You are experiencing some kind of rotational speed hysteresis with assumed same dynamic power resuming after dropping out. E.g. Solar powered motor.
DC motors have Torque proportional to Current ( like PV's have current proportional solar power input ) and then No-Load RPM proportional to Voltage. Maximal Power may be around 80% of maximum no-load speed but maximal torque is always from 0 RPM and declines to 0 available torque at some voltage with no-load speed.
You have not defined the motor load (torque vs RPM profile.)
Hypothetically, if you have a load profile that is inversely proportional to speed or has positive feedback or friction is high initially and builds up momentum then you get a hysteresis effect.

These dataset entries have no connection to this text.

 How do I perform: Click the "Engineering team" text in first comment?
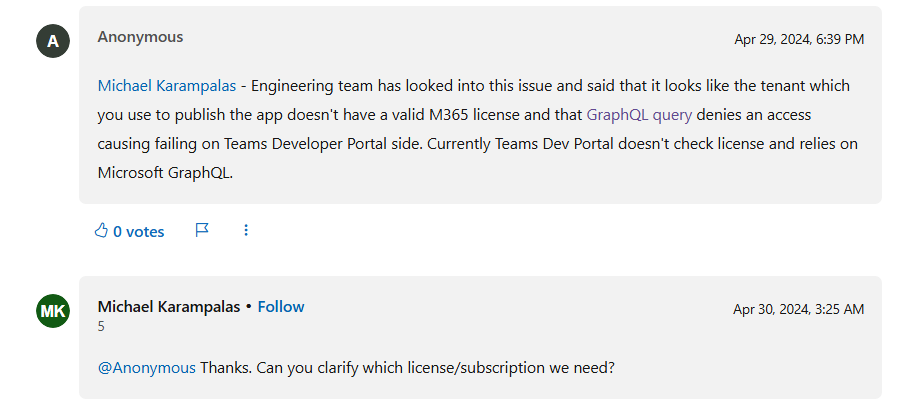click(x=308, y=86)
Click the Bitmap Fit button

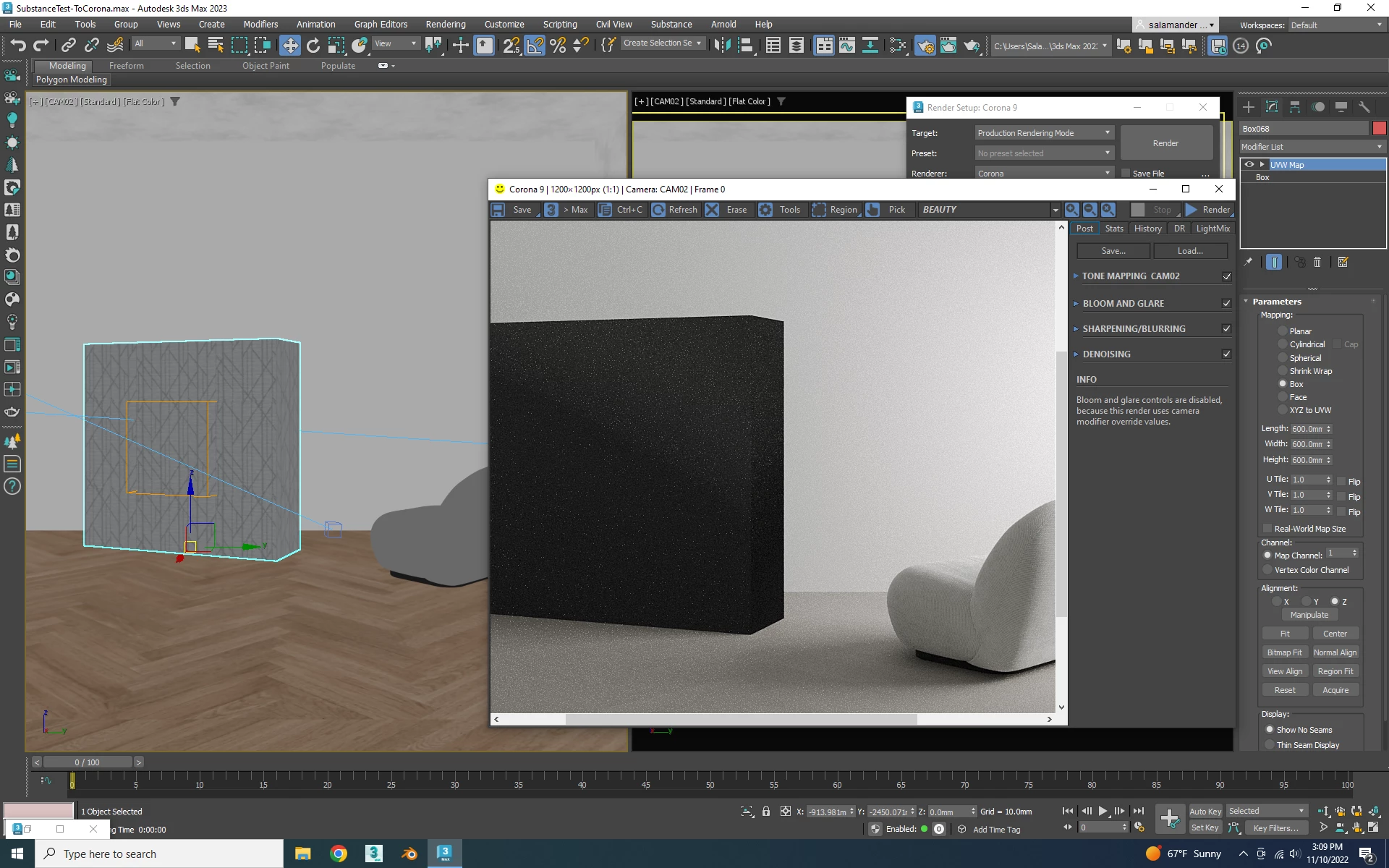1284,652
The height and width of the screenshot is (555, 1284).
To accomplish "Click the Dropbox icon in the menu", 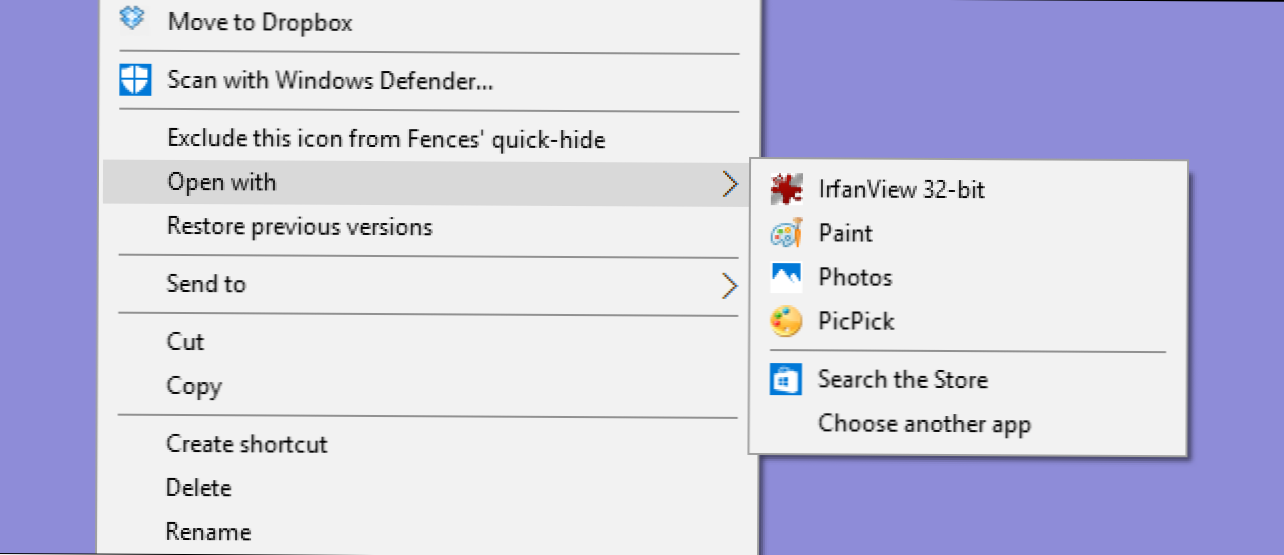I will [133, 18].
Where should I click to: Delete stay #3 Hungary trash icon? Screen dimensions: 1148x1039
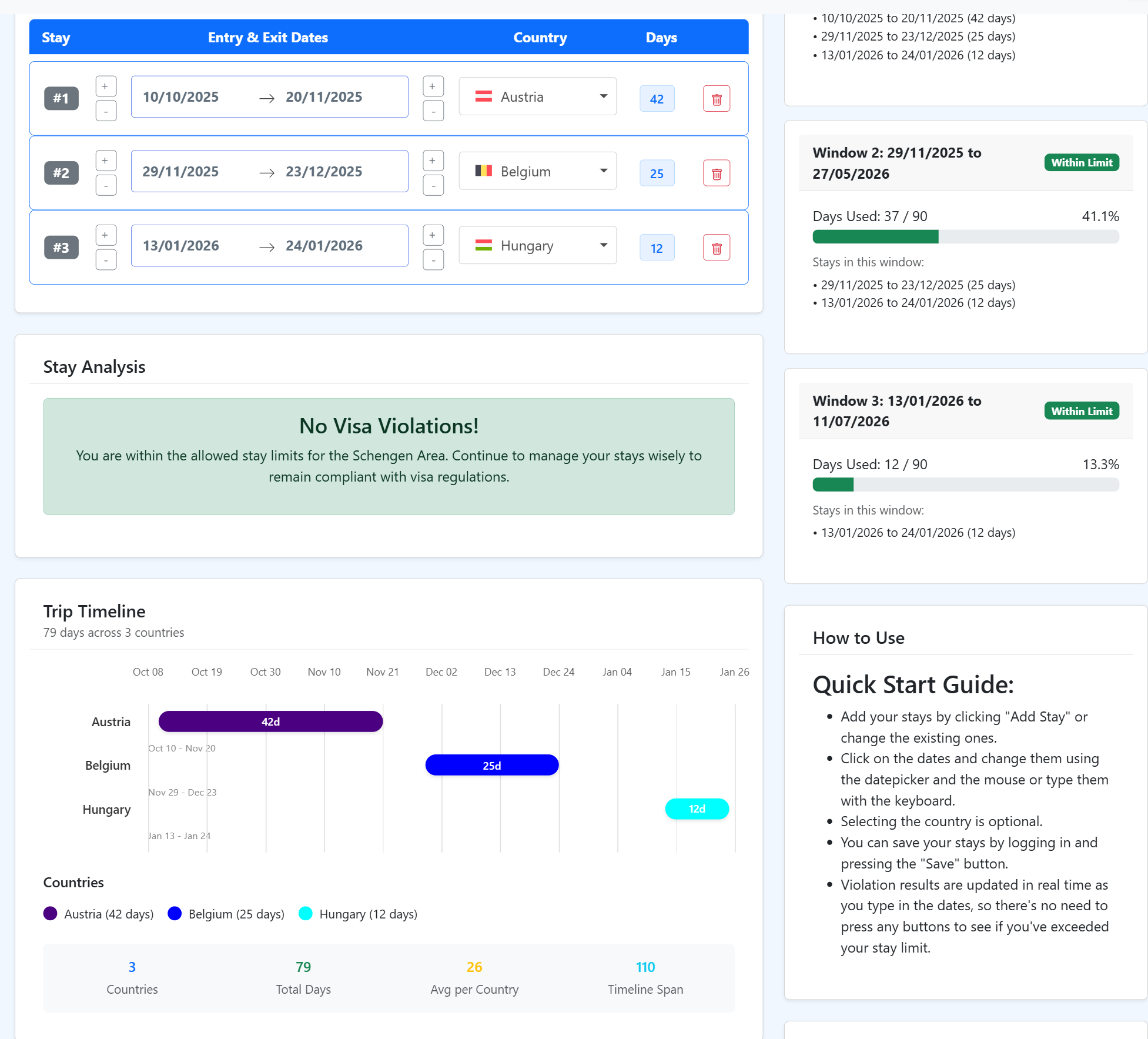tap(716, 248)
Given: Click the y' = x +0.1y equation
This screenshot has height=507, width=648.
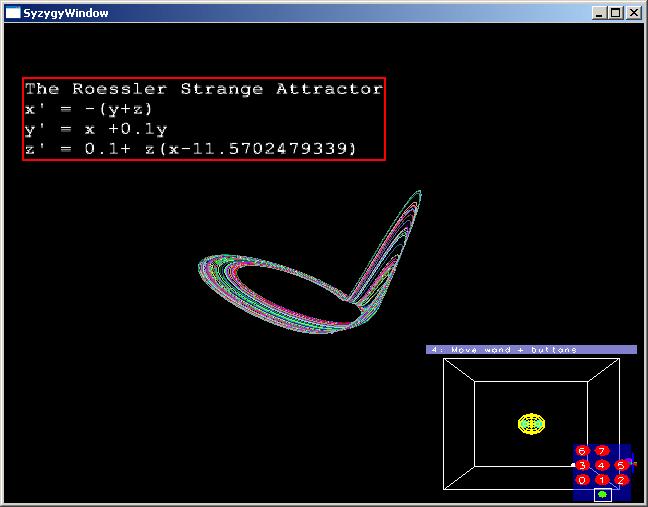Looking at the screenshot, I should click(x=95, y=129).
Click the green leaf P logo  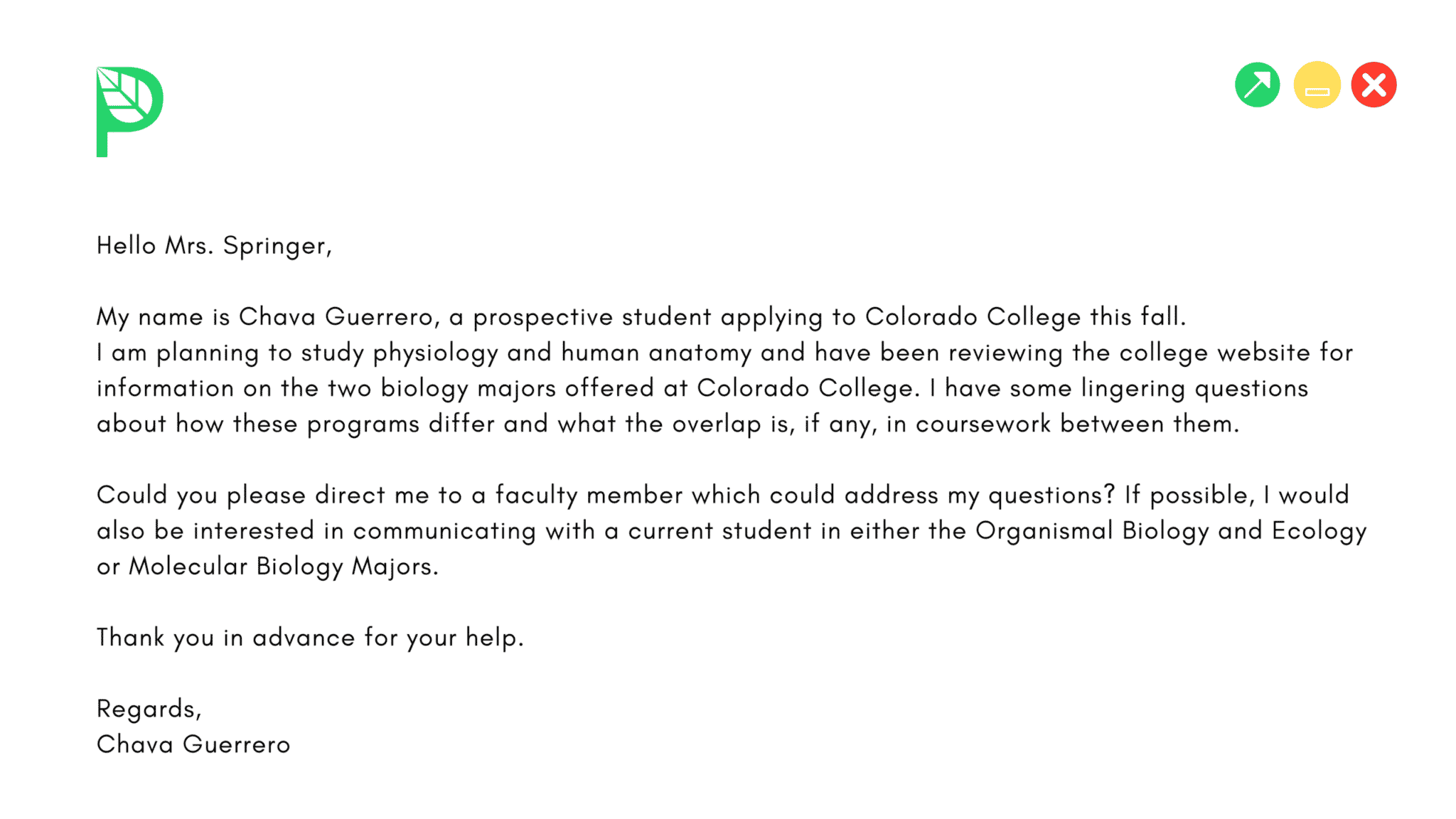point(129,111)
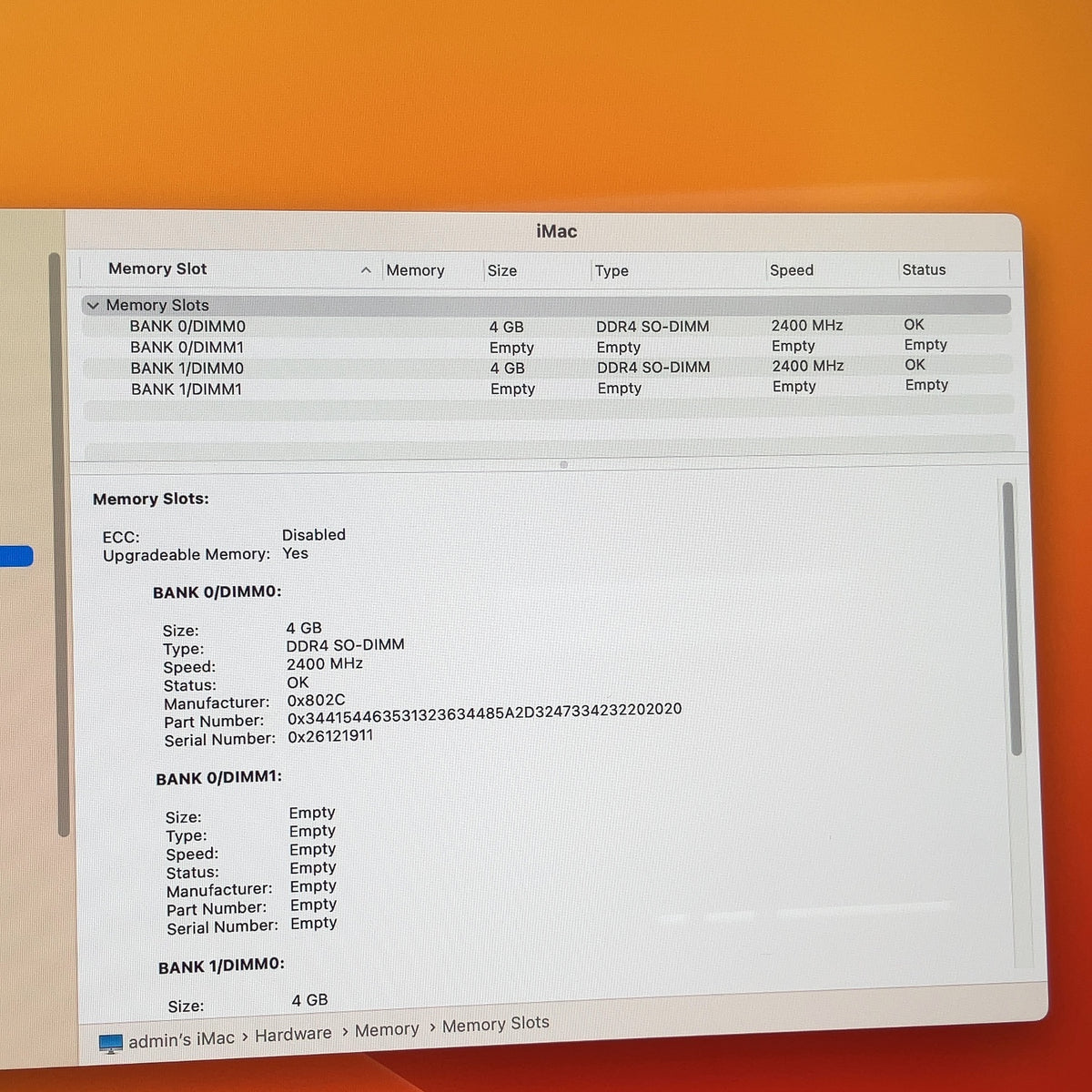Click the Memory column header
This screenshot has width=1092, height=1092.
415,270
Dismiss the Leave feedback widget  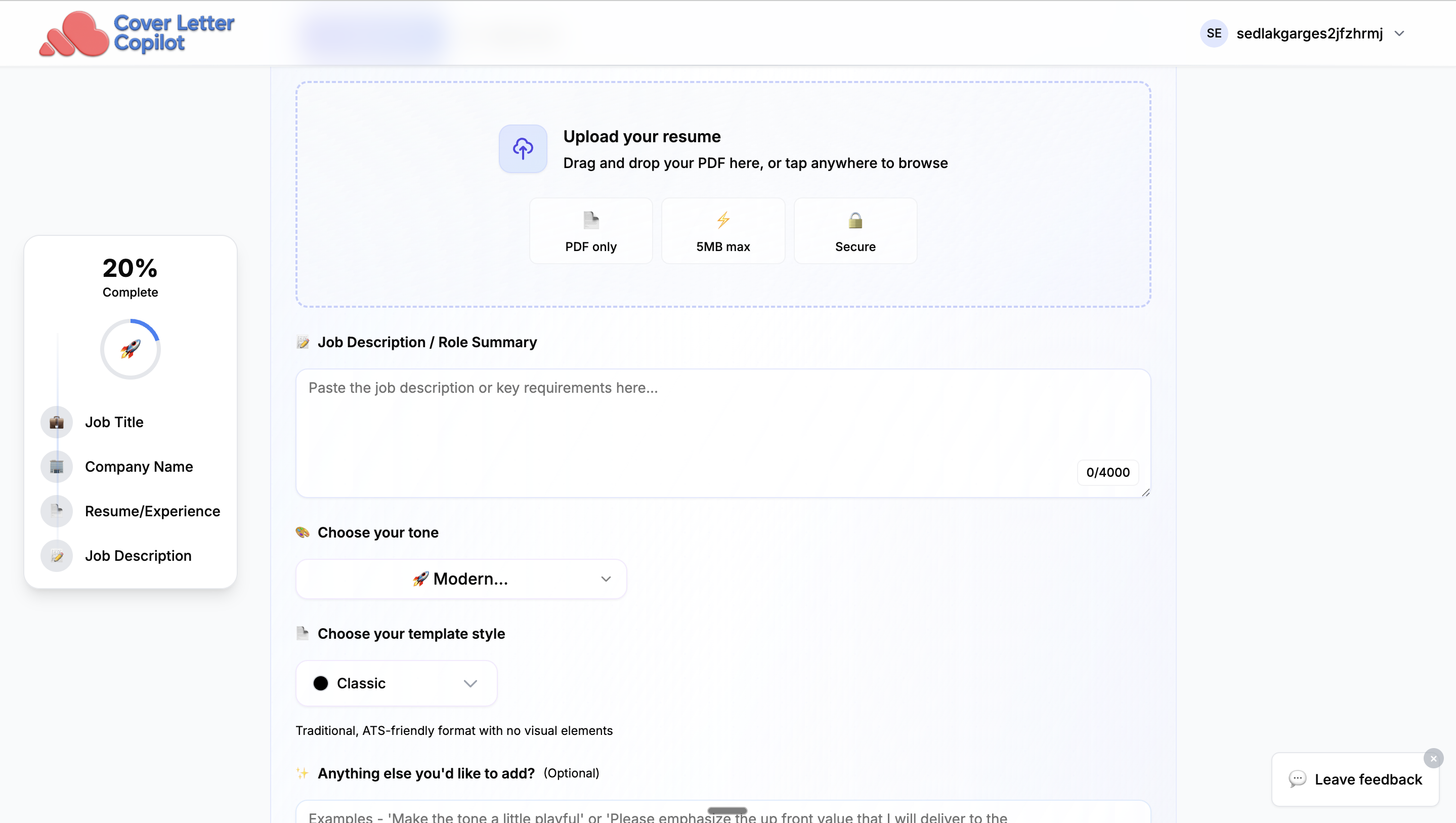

The torque is proportional to the current and with no torque the speed is proportional to the voltage. In the simple model, there is a resistor, the armature resistance, and a voltage source, the back-emf, which is proportional to speed.
simulate this circuit – Schematic created using CircuitLab
In the ideal case when there is no load torque, the speed is proportional to the input voltage and the current is zero. If a load torque is added, the current increases, dropping voltage over the armature resistance, so less voltage is across the back-emf, so the speed has to be lower.
The current Ia increase to meet the demand of increased torque. To increase the speed of rotor provided torque should be greater than required torque. So here speed donot increase.